RECORDS SHOWN:
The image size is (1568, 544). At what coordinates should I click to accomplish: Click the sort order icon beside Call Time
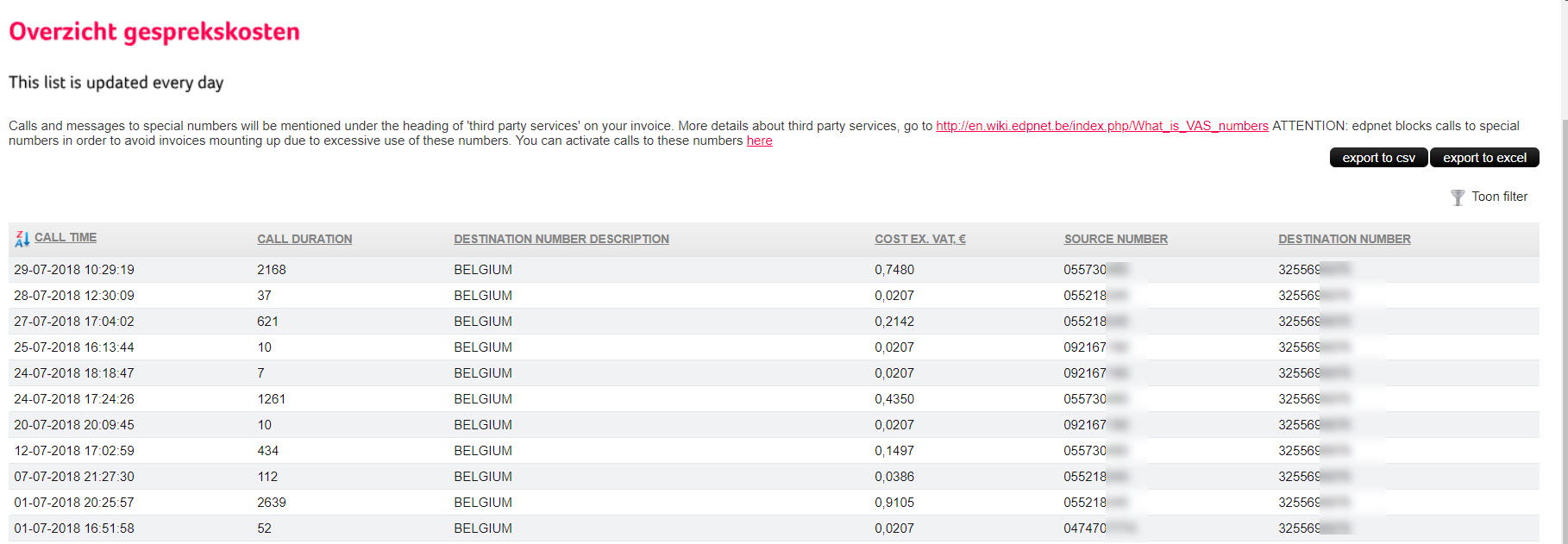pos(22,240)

--

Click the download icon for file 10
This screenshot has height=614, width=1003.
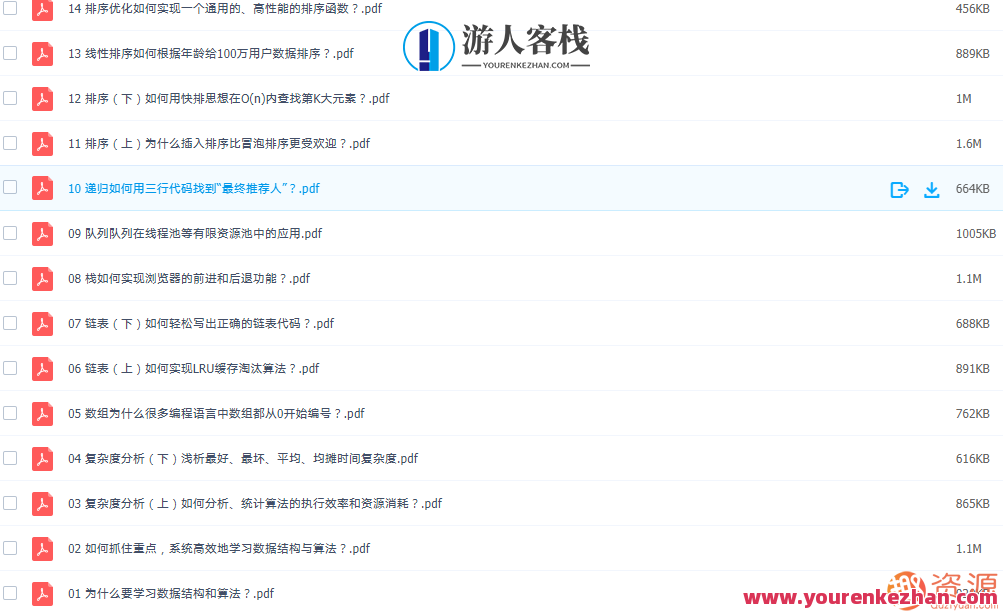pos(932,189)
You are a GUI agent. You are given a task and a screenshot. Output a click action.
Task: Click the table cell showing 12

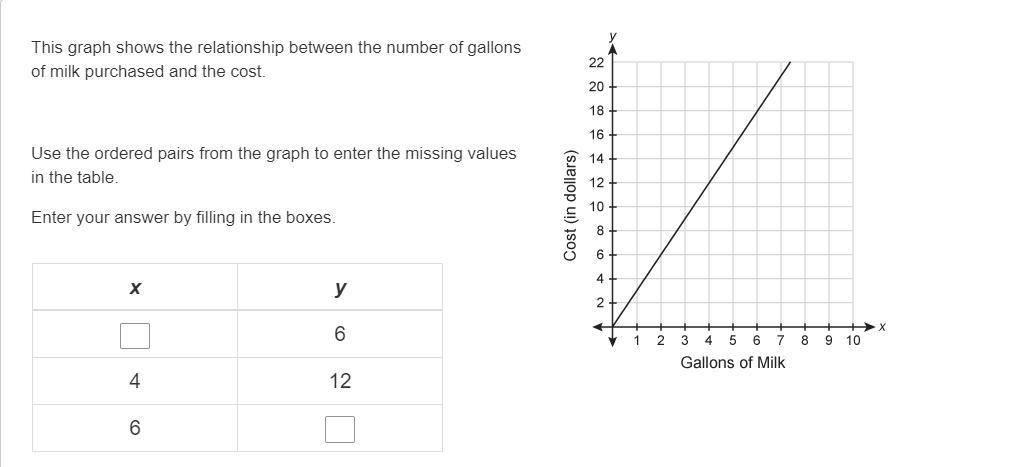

WHAT TO DO:
Working from the records above, set down word for word everything from the line containing "Click the download icon for file 10" down to the line containing "Task: Click the table cell showing 12", ends included, minus the pictures.

YOUR SOLUTION:
Click the download icon for file 10
This screenshot has height=614, width=1003.
pos(932,189)
You are a GUI agent. You are given a task and a screenshot. Output a click action.
Task: Click the table cell showing 12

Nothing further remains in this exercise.